(Data items)

__________

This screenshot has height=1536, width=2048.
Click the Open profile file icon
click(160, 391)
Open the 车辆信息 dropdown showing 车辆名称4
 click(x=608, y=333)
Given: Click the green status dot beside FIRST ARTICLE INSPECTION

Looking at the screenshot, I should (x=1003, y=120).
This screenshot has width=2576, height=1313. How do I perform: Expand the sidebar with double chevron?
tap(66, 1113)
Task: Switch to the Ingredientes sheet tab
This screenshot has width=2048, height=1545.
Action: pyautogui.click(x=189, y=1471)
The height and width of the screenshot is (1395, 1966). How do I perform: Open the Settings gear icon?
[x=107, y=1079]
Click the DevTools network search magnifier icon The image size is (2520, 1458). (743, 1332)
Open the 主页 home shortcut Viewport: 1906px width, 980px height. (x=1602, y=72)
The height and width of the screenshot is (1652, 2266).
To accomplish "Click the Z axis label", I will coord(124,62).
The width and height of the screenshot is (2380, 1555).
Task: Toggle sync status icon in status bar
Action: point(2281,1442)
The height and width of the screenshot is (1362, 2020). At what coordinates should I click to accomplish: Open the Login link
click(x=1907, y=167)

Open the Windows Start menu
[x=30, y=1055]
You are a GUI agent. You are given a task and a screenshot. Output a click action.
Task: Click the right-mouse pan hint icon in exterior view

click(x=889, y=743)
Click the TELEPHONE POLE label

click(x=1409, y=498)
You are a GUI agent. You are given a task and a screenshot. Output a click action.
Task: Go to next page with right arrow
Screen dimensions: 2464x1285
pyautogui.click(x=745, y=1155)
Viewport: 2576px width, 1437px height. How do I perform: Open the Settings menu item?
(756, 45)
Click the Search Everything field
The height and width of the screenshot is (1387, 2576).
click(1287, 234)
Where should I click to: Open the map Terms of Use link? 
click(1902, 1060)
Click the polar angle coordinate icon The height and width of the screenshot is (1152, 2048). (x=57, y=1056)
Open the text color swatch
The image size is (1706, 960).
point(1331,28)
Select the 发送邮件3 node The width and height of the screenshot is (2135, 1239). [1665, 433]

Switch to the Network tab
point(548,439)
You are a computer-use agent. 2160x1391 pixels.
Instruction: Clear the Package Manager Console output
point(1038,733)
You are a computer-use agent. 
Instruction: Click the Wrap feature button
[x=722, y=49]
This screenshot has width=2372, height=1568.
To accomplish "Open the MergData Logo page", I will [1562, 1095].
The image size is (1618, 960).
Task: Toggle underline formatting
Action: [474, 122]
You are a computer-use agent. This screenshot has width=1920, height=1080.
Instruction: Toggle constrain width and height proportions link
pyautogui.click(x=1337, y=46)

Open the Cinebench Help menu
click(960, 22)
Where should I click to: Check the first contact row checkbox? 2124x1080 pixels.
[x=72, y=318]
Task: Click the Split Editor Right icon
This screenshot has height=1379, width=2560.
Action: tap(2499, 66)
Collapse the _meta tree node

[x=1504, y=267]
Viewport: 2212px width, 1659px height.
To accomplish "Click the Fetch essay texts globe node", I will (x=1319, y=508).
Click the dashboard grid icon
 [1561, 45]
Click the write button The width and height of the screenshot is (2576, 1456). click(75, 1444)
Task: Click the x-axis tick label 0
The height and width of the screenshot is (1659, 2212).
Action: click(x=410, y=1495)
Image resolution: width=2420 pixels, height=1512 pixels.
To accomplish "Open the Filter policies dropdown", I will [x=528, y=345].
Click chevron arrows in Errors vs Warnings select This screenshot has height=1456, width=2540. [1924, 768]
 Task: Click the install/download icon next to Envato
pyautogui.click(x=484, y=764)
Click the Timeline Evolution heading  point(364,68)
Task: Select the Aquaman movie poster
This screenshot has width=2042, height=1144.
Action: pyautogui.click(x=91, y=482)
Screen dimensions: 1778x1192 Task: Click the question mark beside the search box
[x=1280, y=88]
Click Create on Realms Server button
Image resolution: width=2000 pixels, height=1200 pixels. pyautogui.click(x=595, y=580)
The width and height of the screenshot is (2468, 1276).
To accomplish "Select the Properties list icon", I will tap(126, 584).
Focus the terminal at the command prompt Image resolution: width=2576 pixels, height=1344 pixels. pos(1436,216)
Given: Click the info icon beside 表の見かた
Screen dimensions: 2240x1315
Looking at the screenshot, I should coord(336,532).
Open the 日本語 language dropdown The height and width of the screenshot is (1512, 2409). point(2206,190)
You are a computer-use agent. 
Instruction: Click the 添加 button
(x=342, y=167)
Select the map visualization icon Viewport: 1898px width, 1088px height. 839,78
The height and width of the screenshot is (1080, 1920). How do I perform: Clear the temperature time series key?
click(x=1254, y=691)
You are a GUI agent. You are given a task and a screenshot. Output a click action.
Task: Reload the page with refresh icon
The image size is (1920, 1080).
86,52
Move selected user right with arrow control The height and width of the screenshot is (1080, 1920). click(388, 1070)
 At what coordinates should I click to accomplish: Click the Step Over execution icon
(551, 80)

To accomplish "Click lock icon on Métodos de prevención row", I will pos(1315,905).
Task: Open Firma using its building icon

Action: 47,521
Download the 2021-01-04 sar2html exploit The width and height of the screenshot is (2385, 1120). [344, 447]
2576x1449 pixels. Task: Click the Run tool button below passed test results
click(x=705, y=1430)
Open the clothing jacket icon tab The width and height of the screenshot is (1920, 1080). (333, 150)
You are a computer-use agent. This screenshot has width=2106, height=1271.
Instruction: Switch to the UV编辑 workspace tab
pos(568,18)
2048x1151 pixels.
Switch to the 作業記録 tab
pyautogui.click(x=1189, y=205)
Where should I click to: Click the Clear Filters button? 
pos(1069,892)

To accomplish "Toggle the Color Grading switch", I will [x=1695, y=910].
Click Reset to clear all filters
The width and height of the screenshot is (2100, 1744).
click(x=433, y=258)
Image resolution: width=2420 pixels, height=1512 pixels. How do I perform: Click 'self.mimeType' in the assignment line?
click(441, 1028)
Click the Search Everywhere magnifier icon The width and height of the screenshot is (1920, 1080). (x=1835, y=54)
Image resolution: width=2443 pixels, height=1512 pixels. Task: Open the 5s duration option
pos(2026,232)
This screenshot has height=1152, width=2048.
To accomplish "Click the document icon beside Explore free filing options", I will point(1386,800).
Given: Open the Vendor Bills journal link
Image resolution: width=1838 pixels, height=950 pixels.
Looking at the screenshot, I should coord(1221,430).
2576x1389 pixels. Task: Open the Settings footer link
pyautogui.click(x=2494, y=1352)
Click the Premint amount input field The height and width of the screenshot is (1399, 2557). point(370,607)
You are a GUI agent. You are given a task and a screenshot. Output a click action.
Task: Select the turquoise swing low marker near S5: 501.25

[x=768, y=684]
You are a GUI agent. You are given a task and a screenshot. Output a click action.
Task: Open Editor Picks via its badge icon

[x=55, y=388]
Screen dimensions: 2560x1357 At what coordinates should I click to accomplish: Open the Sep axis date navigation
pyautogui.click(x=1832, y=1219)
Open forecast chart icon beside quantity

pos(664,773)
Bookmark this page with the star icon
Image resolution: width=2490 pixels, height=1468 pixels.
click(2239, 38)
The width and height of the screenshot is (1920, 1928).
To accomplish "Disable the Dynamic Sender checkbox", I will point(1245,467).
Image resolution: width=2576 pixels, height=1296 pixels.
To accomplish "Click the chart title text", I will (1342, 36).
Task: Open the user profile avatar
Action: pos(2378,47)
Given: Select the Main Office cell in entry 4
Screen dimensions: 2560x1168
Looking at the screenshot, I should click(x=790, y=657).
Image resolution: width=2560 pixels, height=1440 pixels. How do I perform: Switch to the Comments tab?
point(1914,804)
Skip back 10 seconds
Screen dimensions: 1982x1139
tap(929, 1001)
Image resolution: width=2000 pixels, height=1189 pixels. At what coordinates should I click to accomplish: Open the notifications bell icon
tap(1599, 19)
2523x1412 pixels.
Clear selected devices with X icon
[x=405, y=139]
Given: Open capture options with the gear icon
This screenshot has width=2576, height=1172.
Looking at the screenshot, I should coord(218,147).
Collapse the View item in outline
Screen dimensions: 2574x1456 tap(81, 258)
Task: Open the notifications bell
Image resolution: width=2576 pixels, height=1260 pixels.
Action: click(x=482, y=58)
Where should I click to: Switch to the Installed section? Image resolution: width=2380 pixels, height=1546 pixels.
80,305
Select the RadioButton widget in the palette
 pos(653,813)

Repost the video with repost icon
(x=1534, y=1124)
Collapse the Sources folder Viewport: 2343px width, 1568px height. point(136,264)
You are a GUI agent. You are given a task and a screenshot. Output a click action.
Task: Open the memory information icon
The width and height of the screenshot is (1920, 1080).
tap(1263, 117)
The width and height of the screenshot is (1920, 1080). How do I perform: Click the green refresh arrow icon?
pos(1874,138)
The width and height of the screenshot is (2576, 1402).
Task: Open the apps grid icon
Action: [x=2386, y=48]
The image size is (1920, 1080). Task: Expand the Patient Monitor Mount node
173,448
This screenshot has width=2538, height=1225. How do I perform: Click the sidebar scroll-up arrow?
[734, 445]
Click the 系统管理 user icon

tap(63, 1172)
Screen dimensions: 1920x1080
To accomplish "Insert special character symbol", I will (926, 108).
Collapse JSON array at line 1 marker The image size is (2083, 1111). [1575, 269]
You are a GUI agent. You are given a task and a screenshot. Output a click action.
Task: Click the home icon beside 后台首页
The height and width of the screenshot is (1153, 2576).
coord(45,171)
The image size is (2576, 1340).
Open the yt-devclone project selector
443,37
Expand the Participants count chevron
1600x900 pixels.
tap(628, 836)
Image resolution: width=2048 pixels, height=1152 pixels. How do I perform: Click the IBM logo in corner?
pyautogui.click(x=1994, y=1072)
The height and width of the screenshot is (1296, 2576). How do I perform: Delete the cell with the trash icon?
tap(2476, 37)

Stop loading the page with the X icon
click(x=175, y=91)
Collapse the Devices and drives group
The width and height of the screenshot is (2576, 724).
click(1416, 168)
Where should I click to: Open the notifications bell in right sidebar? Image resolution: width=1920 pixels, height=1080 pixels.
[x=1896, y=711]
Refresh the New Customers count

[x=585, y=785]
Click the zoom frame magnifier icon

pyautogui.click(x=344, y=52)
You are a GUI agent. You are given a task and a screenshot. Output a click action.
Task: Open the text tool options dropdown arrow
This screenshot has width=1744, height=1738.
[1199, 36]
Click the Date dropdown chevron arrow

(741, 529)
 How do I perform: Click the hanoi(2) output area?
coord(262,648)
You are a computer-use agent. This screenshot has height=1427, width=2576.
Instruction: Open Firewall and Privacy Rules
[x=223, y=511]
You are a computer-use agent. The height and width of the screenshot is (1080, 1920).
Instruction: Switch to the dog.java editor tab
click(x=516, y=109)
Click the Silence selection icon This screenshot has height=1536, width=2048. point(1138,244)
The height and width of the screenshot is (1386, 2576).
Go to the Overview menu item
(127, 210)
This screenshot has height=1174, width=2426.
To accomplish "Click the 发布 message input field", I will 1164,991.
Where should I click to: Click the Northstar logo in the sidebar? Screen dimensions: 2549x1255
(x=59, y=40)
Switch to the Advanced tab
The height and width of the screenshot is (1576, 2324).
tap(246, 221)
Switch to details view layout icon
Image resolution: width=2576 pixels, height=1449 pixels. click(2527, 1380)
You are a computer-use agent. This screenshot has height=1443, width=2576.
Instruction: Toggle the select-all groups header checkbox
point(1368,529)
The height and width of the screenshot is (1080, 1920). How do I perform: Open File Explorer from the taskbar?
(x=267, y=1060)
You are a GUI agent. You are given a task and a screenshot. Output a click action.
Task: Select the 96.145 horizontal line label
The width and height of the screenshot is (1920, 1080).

__________

■ TASK ■
For the string "home", show each line of the entries above where it occurs.

■ YOUR RESPONSE ■
Open the 主页 home shortcut Viewport: 1906px width, 980px height. (x=1602, y=72)
Task: Click the home icon beside 后台首页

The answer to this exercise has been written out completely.